The present invention relates to the field of email security and, more particularly, to enabling context aware enhancement for automatic electronic mail reply to mitigate risk.

Out-of-office email reply messages in email applications allow the user to specify a message to be sent automatically in reply to incoming emails when the user is unable to reply. For example, when a user is attending a conference in a different state than the office they work in, they can enable an out-of-office reply to incoming emails they receive during their attendance. Typically the user specifies the dates of their absence, contact information in case of emergency, and co-workers and report chain. The current systems rely on the user to set the recipient list correctly, listing all those that may see this information and all those that may not. This provides an opportunity for error and sensitive information that should not be shared by others, especially those that are not employees.

In particular, out-of-office notification systems can be used by hackers interested in “spearfishing” since it allows them to gain access to relevant information regarding the organization, as well as contextual information. For example, an attacker can send an email a random employee's email (e.g., obtained from a company website) to trigger an out-of-office reply (e.g., “Joe is out on vacation and Sally is covering for him”) which can be used to garner sensitive information. This kind of information can be used for social engineering to gain unauthorized access to company data and/or resources.

BRIEF SUMMARY

One aspect of the present invention can include a system, a computer program product and a method for enabling context aware enhancement for automatic electronic mail reply to mitigate risk. A current email addressed to an email address of a user account associated with a user can be received by an automated reply service with an automated reply enabled. The automated reply can include an automated reply notification. A current context of the current email can be compared to a previously established monitored reply history of the user to determine a normal reply to the email. A risk assessment can be applied to the default automated reply notification and the normal reply of the current email with weighting for current email aspects including urgency, recipients, sender, subject, and information in an automated reply notification. An action can be performed to the default automated reply notification based on the risk assessment.

## Directive 1
Give every line of the listing below as a JSON list of strings, one string per line, leaving out the blank lines and the pictures.

## Entries
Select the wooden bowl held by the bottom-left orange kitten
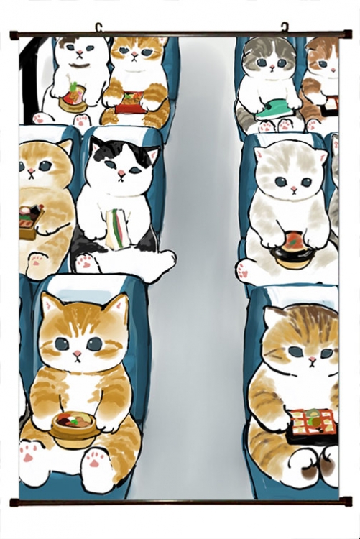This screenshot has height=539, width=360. (x=75, y=425)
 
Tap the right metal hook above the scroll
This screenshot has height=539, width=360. (x=284, y=27)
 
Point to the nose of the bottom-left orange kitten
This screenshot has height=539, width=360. (x=76, y=353)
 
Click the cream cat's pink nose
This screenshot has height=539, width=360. (x=293, y=189)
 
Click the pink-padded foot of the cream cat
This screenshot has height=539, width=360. (x=244, y=270)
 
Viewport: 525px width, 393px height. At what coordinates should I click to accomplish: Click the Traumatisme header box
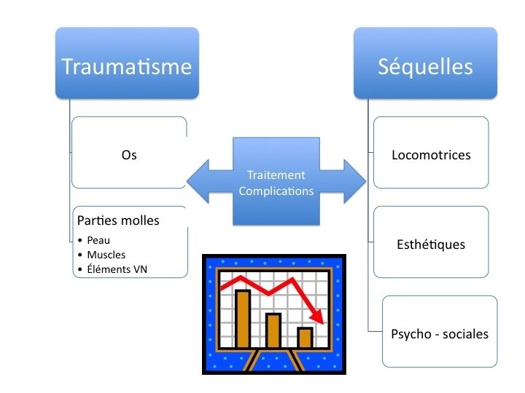(x=127, y=67)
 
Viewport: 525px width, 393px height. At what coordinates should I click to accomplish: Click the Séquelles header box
(x=425, y=67)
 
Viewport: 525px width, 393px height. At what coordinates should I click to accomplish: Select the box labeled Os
(x=129, y=155)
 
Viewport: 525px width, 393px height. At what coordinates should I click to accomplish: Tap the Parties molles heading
(x=117, y=221)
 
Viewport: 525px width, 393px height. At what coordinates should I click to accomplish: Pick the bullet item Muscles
(x=106, y=255)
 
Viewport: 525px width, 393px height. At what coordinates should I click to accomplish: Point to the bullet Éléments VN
(x=117, y=271)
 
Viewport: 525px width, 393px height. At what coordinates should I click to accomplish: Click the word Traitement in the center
(x=276, y=175)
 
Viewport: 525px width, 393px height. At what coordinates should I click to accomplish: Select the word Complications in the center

## Directive 2
Condense the paragraph of the email security text that begins "In particular, out-of-office notification systems" into a bulleted list that keeps its main facts.

## Correct output 1
[
  "Select the wooden bowl held by the bottom-left orange kitten",
  "This screenshot has height=539, width=360. (x=75, y=425)",
  "Tap the right metal hook above the scroll",
  "This screenshot has height=539, width=360. (x=284, y=27)",
  "Point to the nose of the bottom-left orange kitten",
  "This screenshot has height=539, width=360. (x=76, y=353)",
  "Click the cream cat's pink nose",
  "This screenshot has height=539, width=360. (x=293, y=189)",
  "Click the pink-padded foot of the cream cat",
  "This screenshot has height=539, width=360. (x=244, y=270)",
  "Viewport: 525px width, 393px height. At what coordinates should I click to accomplish: Click the Traumatisme header box",
  "(x=127, y=67)",
  "Viewport: 525px width, 393px height. At what coordinates should I click to accomplish: Click the Séquelles header box",
  "(x=425, y=67)",
  "Viewport: 525px width, 393px height. At what coordinates should I click to accomplish: Select the box labeled Os",
  "(x=129, y=155)",
  "Viewport: 525px width, 393px height. At what coordinates should I click to accomplish: Tap the Parties molles heading",
  "(x=117, y=221)",
  "Viewport: 525px width, 393px height. At what coordinates should I click to accomplish: Pick the bullet item Muscles",
  "(x=106, y=255)",
  "Viewport: 525px width, 393px height. At what coordinates should I click to accomplish: Point to the bullet Éléments VN",
  "(x=117, y=271)",
  "Viewport: 525px width, 393px height. At what coordinates should I click to accomplish: Click the word Traitement in the center",
  "(x=276, y=175)",
  "Viewport: 525px width, 393px height. At what coordinates should I click to accomplish: Select the word Complications in the center"
]

## Correct output 2
- Hackers interested in "spearfishing" can use out-of-office notification systems to gain relevant information about an organization, along with contextual information.
- An attacker can email a random employee's address, for example one obtained from a company website, to trigger an out-of-office reply such as "Joe is out on vacation and Sally is covering for him."
- That reply can be used to garner sensitive information.
- Such information can be used for social engineering to gain unauthorized access to company data and/or resources.